„Wyborcza" wybija w czołówkowym tekście na ten temat słowa Włodzimierza Cimoszewicza. „To przykład populizmu naruszającego powagę Sejmu" – mówi polityk. „Marszałek jest zobowiązany do dbania o dobre imię Sejmu. Wybrał niewłaściwy sposób".
W „Rzeczpospolitej" Andrzej Stankiewicz na chłodno analizuje grę Radosława Sikorskiego, którego decyzje pośrednio uderzają w Ewę Kopacz (wszak to m.in. ona, jako poprzednia marszałek Sejmu, ponosi winę za brak kontroli nad wyjazdami posłów) i mają poprawić wizerunek obecnego marszałka, nadszarpnięty po słynnym wywiadzie dla Politico. „Sikorski może się pokazać jako pogromca oszustów" – pisze Stankiewicz.

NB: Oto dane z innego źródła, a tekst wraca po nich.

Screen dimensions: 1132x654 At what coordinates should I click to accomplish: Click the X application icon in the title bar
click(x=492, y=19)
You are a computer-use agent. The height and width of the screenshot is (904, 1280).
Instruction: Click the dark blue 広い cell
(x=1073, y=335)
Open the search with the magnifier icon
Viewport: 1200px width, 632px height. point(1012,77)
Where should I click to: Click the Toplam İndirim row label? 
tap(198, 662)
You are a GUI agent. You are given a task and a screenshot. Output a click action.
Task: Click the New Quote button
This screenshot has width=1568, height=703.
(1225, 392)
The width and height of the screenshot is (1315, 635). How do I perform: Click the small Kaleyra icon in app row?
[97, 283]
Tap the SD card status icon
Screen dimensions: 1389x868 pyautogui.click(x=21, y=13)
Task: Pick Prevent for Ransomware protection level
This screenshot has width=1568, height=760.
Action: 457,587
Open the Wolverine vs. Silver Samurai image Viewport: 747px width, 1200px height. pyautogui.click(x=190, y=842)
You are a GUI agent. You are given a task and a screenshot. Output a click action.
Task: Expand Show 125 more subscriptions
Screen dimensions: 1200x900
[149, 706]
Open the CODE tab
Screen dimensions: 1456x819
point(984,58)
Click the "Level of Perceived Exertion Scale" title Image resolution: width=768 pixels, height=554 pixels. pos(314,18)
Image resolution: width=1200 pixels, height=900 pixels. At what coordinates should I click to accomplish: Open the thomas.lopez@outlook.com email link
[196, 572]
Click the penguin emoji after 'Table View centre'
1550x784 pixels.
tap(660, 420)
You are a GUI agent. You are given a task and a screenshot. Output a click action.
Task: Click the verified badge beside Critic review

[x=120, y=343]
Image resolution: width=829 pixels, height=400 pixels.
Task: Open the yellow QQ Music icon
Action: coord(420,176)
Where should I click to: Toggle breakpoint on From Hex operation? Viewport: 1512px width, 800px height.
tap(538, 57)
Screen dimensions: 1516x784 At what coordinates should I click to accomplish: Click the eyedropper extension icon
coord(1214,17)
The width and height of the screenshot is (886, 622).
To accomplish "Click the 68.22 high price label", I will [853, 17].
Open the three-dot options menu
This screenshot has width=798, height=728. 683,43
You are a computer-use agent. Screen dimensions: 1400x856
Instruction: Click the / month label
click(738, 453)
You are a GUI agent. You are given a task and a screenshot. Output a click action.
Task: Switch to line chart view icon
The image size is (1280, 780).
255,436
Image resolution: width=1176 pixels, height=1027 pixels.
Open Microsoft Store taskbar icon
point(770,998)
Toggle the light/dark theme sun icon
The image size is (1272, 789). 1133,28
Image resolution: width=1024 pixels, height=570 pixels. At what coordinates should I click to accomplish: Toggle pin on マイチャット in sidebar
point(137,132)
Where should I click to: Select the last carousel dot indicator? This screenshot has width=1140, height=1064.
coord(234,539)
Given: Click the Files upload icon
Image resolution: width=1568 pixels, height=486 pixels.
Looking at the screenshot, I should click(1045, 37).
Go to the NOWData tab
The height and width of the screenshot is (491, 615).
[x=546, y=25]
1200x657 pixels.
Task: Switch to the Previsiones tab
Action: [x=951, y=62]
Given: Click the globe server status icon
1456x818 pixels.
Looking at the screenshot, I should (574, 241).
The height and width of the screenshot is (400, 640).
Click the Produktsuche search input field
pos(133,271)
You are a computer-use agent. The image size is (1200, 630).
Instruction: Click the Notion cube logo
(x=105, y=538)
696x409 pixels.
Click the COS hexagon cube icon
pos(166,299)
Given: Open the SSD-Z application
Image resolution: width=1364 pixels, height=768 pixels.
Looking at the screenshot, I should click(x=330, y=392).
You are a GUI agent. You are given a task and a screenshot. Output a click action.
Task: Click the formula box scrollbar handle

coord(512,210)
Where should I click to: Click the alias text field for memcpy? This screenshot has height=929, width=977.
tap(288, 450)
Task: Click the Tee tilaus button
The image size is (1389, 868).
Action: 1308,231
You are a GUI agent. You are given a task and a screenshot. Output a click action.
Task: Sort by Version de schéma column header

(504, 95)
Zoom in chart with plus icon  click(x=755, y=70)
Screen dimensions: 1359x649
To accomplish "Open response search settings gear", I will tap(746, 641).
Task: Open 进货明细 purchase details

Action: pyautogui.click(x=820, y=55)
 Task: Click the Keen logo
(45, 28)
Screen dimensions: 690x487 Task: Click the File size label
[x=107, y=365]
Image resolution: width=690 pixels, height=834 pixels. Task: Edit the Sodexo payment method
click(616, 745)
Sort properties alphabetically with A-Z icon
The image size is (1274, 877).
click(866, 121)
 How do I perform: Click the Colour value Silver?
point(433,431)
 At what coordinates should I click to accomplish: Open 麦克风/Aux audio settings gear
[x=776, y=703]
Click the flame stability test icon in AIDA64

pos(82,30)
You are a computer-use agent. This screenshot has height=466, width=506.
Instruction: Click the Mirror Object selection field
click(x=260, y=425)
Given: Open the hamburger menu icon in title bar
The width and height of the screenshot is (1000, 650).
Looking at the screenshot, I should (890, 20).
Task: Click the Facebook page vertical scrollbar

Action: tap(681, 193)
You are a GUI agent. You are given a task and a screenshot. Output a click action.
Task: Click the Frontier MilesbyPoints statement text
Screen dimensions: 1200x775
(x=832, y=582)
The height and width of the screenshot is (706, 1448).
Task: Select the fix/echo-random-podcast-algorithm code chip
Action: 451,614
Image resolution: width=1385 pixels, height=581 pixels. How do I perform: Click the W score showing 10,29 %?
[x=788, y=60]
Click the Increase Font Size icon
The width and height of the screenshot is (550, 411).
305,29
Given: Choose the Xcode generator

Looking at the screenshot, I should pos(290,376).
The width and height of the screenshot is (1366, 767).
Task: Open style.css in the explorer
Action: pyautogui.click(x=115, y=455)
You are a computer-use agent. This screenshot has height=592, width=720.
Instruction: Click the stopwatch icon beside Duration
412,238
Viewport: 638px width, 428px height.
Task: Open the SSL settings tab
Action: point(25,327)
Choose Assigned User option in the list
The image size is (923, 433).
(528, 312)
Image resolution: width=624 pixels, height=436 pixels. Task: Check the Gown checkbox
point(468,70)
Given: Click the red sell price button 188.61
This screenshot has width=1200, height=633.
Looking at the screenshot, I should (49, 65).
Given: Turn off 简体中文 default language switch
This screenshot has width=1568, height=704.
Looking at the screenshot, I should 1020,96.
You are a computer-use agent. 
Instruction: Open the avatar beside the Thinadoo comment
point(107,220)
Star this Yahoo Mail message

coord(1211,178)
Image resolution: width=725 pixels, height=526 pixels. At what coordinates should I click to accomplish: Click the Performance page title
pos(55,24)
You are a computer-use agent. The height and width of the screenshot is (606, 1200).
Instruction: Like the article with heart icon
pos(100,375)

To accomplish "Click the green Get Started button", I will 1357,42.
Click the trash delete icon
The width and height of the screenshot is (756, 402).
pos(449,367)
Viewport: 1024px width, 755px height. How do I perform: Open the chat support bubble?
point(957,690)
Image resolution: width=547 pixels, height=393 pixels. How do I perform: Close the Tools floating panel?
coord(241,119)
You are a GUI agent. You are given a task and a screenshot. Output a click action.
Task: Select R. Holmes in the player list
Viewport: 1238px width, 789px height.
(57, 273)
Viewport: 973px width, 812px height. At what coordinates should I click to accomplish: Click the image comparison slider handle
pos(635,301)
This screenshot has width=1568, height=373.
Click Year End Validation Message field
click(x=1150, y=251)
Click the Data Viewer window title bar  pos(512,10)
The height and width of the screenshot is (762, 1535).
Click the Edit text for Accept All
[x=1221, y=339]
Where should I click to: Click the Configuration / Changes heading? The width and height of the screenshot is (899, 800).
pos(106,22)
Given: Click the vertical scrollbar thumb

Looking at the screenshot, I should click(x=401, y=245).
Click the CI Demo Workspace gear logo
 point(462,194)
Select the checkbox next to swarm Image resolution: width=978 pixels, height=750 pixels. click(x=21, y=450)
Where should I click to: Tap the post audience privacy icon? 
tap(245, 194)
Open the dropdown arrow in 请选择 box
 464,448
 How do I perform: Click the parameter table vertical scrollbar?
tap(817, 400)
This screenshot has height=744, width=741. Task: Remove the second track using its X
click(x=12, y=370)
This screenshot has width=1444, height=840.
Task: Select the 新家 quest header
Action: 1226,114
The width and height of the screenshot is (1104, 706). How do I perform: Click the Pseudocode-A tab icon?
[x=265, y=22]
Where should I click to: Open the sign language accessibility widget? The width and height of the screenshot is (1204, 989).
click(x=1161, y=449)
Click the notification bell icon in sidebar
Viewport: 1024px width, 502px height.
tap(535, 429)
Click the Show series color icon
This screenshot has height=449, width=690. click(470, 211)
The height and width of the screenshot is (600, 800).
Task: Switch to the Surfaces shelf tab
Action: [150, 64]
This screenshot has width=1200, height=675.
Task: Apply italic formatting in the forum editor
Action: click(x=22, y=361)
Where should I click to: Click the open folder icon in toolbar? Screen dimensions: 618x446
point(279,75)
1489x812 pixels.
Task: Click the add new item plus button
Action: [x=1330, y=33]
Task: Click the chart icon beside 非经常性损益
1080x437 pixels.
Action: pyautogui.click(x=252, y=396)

Publicyści apelują o zdrowy rozsądek: nie każdy wyjazd posła to tylko wycieczka i okazja do defraudacji. „Nawet częste wyjazdy związane z obowiązkami czy mające charakter czysto kurtuazyjny to normalna praca parlamentarzysty" – pisze w „Rzeczpospolitej" Eliza Olczyk. A Dominika Wielowieyska w „Wyborczej": „Parlamentarzyści muszą mieć horyzonty wykraczające poza rodzime podwórko".
Politycy na pewno główkują, jak sejmową aferę rozegrać w kampanii wyborczej. Ale dzisiejsze gazety pokazują, że wybory samorządowe to sprawa po stokroć ważniejsza niż polityczne gry.
„Wyborcza" przynosi sondaż o kadencyjności. 45 proc. badanych uważa, że prezydenci powinni rządzić najwyżej przez osiem lata, na 12 lat przystałoby 14 proc. respondentów.